**Work required**
In the listing below, find every line containing "will" and copy it out.

Available data Start Marker

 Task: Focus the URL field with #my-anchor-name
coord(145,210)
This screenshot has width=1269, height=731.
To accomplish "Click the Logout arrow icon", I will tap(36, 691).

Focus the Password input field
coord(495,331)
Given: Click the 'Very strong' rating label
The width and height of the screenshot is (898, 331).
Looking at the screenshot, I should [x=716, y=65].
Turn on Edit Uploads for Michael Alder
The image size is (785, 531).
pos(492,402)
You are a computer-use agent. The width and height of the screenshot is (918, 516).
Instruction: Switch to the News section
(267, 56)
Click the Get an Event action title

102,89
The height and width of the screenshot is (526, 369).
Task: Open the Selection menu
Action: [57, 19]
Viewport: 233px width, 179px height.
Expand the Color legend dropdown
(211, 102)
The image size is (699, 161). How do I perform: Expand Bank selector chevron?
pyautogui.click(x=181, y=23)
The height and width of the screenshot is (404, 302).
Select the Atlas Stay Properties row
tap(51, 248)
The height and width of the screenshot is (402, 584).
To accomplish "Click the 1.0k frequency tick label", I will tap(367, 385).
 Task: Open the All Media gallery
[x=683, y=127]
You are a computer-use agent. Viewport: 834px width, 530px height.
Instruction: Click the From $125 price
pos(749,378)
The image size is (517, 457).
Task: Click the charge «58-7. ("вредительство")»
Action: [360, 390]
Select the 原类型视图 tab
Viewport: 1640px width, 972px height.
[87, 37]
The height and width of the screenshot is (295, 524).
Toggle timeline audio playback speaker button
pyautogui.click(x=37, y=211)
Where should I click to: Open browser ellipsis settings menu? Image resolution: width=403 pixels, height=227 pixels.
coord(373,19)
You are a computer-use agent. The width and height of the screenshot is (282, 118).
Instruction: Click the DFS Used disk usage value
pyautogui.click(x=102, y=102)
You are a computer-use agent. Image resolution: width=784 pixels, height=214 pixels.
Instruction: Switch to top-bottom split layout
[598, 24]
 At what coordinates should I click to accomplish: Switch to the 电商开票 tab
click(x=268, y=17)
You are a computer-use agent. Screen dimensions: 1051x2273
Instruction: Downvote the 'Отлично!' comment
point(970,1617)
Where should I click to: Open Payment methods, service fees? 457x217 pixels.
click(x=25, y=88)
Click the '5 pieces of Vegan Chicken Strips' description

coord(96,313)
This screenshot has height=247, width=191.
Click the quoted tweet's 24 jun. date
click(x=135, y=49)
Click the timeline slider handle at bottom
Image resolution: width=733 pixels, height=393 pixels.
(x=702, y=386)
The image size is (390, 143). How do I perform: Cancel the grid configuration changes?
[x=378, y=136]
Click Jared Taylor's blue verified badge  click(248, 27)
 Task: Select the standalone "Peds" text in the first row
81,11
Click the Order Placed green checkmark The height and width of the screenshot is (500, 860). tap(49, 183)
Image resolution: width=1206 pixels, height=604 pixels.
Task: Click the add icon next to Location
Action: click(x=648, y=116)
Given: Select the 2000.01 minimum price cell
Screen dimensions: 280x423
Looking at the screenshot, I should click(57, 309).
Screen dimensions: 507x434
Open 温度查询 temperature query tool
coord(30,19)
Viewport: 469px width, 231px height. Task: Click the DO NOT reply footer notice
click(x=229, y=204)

Available data End Marker

**Solution**
To accomplish "Click the Logout arrow icon", I will tap(36, 691).
To accomplish "Click the 1.0k frequency tick label", I will tap(367, 385).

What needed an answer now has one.